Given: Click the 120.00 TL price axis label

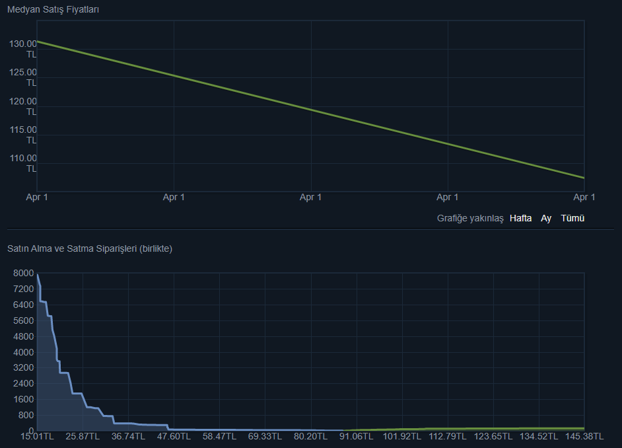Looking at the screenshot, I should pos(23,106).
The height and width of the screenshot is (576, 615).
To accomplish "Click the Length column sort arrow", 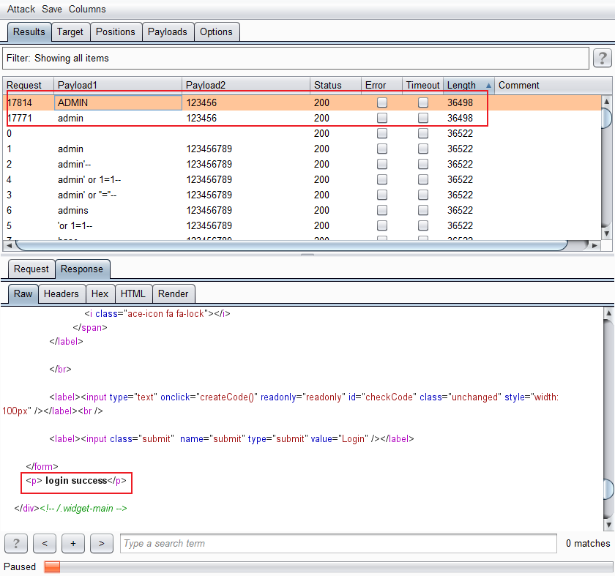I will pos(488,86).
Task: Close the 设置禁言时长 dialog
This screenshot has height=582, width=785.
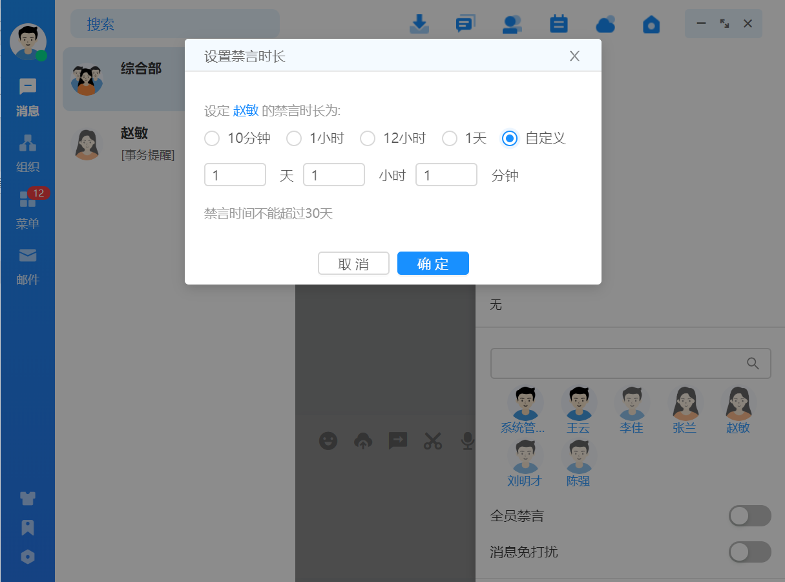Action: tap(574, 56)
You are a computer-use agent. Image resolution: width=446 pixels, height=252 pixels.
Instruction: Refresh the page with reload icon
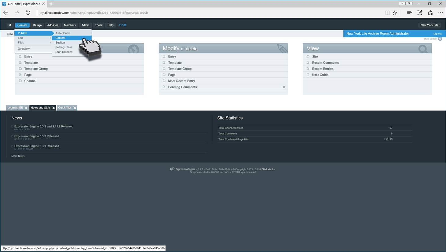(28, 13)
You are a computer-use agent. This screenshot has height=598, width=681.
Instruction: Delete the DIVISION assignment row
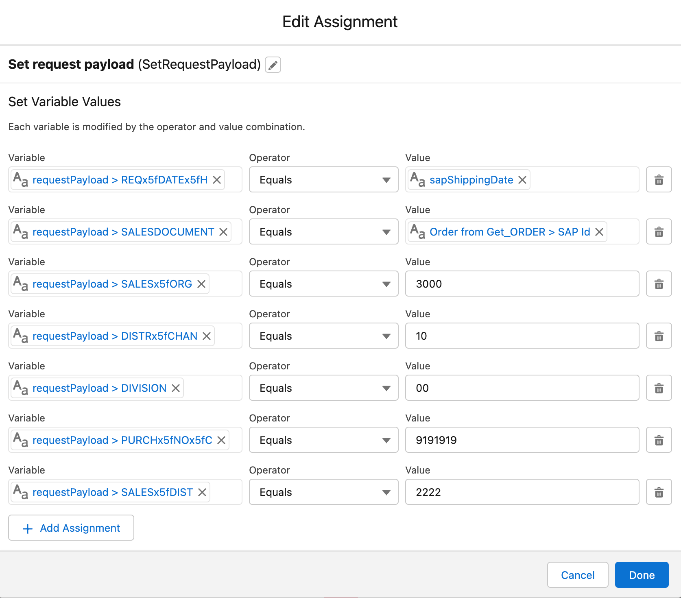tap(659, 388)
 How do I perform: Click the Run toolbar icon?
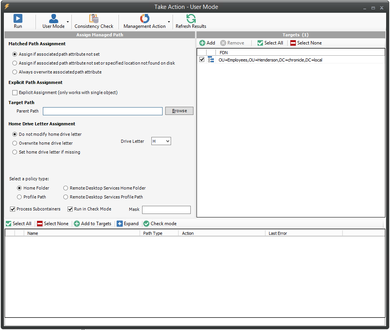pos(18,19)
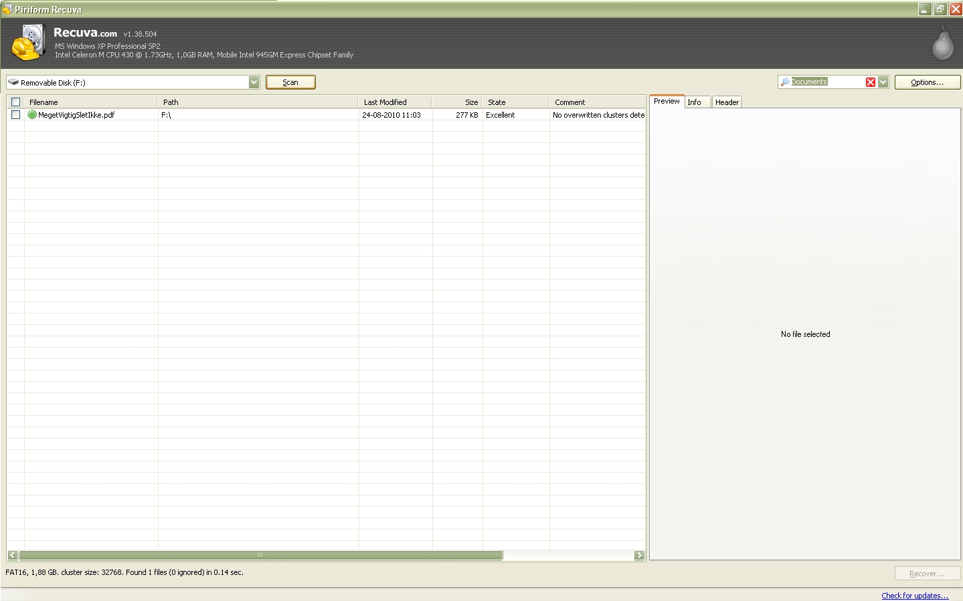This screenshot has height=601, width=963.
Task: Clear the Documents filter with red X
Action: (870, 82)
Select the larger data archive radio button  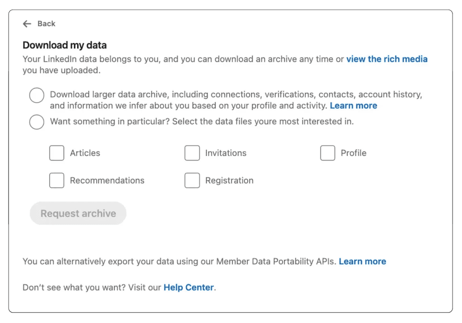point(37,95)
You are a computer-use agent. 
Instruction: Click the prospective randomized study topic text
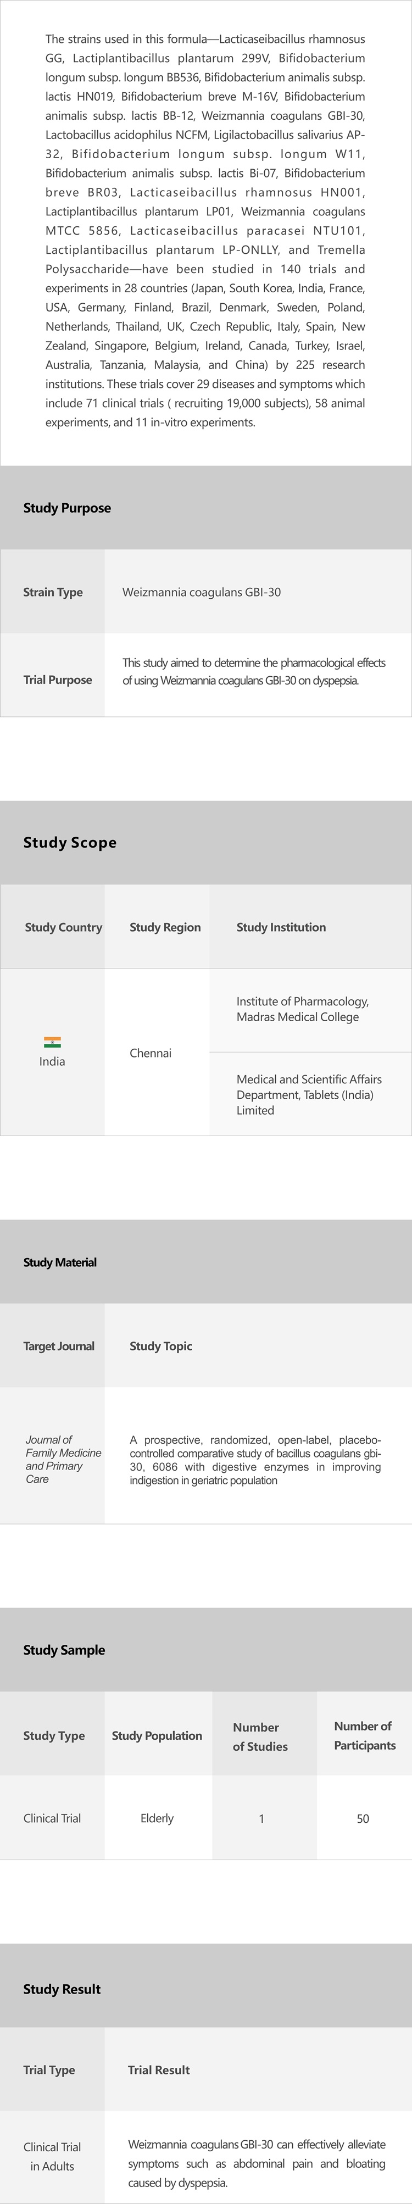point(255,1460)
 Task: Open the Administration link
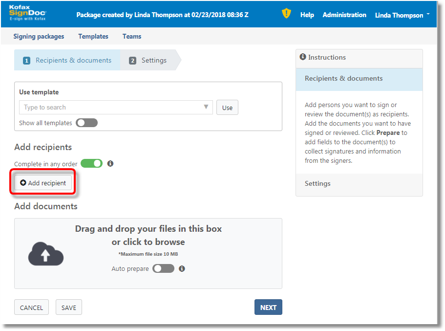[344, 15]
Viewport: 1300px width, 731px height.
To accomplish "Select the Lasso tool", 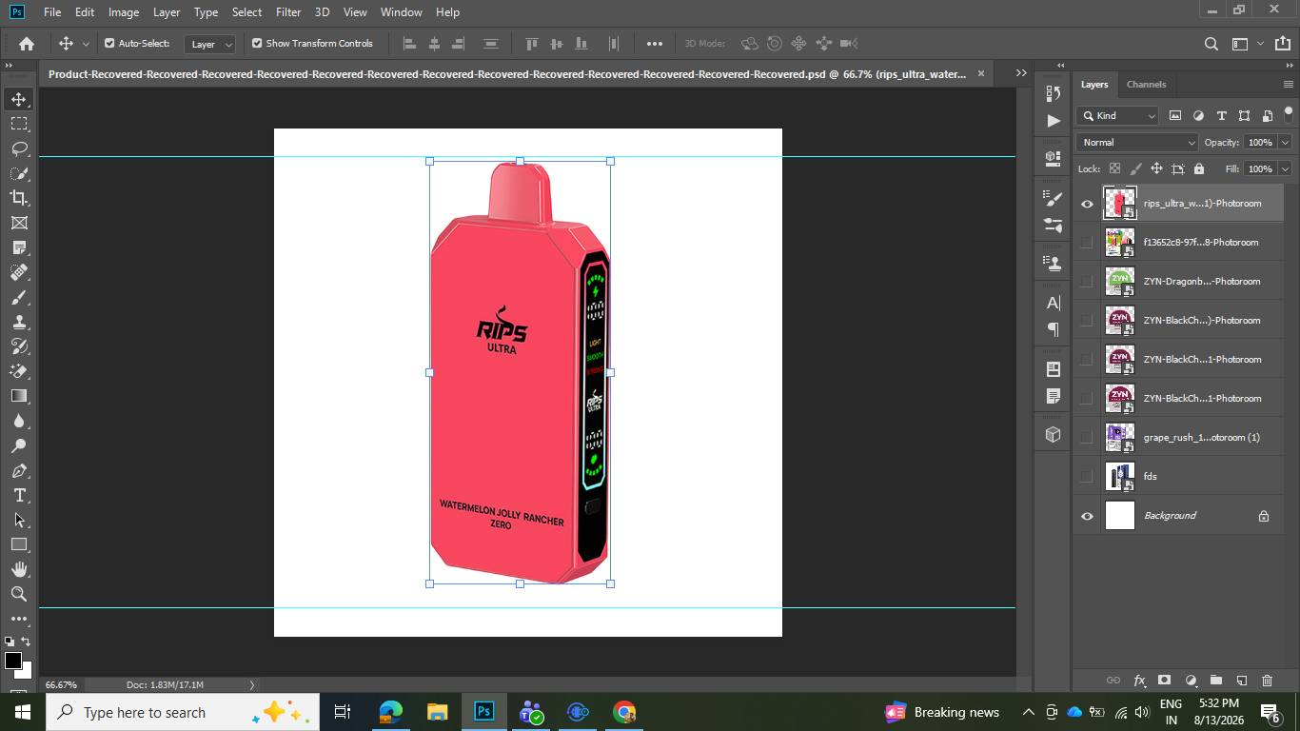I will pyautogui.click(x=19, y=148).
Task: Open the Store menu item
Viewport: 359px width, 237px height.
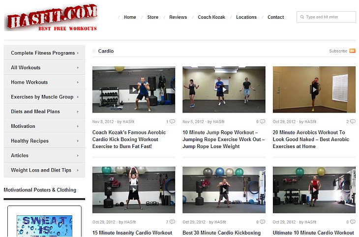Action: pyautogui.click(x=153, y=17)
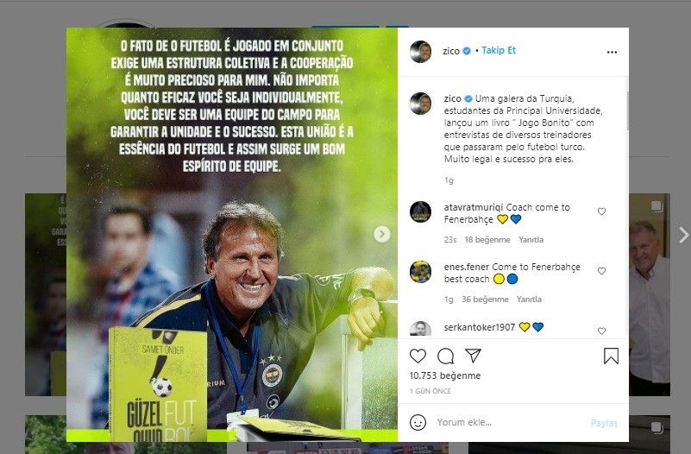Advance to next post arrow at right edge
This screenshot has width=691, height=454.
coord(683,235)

***

## What to produce
In the entries above, some lines hold the string "computer". Copy each of them.

## The completed task
You are a computer-use agent. Image resolution: width=446 pixels, height=252 pixels.
You are a computer-use agent. This screenshot has height=598, width=681.
You are a computer-use agent. 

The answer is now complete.